Personally, I don’t see how it’s even a close call. And yet, I can read the polls. Despite his four indictments, Trump seems to be running away with the Republican nomination, which can’t be surprising when 7 in 10 Republicans still tell pollsters they don’t believe Biden’s 2020 win was legitimate. And if Trump were to run against Biden again, it’s not at all clear who would win.

But with that in mind, with democracy clearly in crisis, I offer a few glimmers of hope that come from right here in Colorado.

We can start with, of all people, Lauren Boebert. Yes, I know. You could say Boebert is the embodiment of much that is wrong with our system today, but that’s just the point. In 2022, as you’ll recall, she nearly lost her job as representative of the 3rd Congressional District. 

In a Republican-leaning district, Boebert beat the Democrat, Adam Frisch, by a mere 546 votes. If Frisch, who got little to no support from national Democrats, had won, it would have been the biggest upset in the 2022 cycle. 

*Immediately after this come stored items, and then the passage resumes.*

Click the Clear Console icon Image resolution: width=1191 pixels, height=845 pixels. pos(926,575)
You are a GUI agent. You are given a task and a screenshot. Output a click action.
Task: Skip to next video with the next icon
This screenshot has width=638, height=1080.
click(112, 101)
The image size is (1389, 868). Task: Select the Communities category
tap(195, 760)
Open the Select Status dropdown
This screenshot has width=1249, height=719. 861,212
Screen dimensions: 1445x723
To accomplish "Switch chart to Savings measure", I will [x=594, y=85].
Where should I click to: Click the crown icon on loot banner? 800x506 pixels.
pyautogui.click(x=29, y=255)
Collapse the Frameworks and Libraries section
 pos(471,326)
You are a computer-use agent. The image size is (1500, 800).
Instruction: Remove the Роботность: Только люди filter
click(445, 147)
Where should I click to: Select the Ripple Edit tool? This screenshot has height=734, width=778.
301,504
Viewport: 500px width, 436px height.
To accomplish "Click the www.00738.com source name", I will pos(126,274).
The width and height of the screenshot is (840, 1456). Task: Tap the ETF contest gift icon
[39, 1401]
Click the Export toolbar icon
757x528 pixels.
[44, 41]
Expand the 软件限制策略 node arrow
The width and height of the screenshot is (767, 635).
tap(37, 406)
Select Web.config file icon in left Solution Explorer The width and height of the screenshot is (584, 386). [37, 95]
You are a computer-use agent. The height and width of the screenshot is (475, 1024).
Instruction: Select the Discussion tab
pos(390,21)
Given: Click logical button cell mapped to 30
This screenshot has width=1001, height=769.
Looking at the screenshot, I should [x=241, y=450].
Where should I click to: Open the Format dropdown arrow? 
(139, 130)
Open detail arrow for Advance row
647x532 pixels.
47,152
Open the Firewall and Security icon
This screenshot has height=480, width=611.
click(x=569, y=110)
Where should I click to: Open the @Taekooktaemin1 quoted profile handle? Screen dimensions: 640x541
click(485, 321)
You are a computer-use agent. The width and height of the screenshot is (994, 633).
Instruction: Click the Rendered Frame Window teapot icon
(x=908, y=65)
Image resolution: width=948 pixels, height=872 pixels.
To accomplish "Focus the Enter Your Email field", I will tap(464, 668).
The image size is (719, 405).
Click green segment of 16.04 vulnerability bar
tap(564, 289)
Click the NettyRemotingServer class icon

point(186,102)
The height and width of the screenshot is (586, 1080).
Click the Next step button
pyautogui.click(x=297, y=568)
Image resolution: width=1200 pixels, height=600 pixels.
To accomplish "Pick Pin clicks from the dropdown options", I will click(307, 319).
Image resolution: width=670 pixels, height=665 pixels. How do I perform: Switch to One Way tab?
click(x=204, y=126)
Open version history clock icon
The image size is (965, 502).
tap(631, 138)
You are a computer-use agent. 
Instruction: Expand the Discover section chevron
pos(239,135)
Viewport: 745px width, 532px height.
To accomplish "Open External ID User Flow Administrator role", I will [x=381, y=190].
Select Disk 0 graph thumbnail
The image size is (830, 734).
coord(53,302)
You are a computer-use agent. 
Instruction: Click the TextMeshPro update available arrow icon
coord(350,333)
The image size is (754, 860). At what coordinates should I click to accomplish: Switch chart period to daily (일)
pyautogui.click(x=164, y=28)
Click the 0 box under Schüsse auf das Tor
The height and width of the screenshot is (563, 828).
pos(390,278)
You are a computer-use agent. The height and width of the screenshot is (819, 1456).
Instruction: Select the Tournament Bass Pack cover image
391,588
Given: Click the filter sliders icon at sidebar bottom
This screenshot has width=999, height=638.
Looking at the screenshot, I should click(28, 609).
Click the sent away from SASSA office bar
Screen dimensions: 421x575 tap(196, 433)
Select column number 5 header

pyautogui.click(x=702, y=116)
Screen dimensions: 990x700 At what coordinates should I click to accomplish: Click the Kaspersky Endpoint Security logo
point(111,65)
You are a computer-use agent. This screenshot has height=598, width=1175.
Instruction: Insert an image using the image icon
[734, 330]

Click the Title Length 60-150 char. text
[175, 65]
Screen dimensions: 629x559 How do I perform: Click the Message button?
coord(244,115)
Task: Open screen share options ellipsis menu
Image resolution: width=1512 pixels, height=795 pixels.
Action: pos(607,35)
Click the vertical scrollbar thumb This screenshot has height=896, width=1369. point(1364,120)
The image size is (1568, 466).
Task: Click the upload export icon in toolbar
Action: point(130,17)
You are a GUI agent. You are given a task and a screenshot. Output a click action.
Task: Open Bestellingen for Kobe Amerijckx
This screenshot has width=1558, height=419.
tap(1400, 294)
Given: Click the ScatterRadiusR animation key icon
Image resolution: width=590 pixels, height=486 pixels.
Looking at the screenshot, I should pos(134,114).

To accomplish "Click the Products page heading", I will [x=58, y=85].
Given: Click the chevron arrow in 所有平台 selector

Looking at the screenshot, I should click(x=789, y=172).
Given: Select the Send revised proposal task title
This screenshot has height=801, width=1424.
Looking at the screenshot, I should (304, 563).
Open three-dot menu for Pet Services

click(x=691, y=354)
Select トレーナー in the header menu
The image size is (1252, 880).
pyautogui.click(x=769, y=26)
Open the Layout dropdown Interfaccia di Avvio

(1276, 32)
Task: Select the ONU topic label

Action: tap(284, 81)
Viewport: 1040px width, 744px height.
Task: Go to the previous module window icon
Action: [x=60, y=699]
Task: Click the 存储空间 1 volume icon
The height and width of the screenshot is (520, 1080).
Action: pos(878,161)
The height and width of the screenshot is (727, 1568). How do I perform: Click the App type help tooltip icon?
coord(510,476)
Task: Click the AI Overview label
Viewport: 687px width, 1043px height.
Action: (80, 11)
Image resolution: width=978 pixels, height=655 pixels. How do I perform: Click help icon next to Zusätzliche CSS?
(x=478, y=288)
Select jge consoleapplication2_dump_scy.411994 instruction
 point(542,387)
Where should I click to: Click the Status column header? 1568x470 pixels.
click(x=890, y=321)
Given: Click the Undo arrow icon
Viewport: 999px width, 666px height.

Afterwards, Boebert, apparently recognizing her problem, promised she would bring down the temperature, which turned out to be her very own version of the big lie. Wherever Boebert goes, it seems to turn into an anti-democratic hotspot, not least because of her determination to bring bogus impeachment charges against Biden. And also, of course, her determination to bring impeachment charges before her former B-word pal Marjorie Taylor Greene could do it.

So, Boebert could have brought down the temperature in relation to the Trump indictments, maybe advising that we should see where the trail of justice leads us. OK, maybe not. What she did tweet, in just one example, was that in “a sane country,” Georgia’s Fulton County DA Fani Willis would be fired for indicting Trump and 18 others on RICO charges. She didn’t stop there.

“But,” Boebert wrote, “we are not living in a fair country. We’re living in a banana republic.”

Can we get a heat check?

Well, a heat check is what we may be seeing in Boebert’s race to defend her seat. Republicans could rise up in the district and dump her in a primary race, where she has at least one legitimate rival. But more likely, she would be endangered if there’s a rematch against Frisch, who has, to this point, a huge fundraising advantage over Boebert.

And there’s a recent internal poll showing Frisch, who is facing his own primary challenge, with a two-point lead over Boebert. The poll was sufficiently scary that the Boebert campaign sent out an email calling the situation “dire.” The respected Cook Political Report calls the race a tossup.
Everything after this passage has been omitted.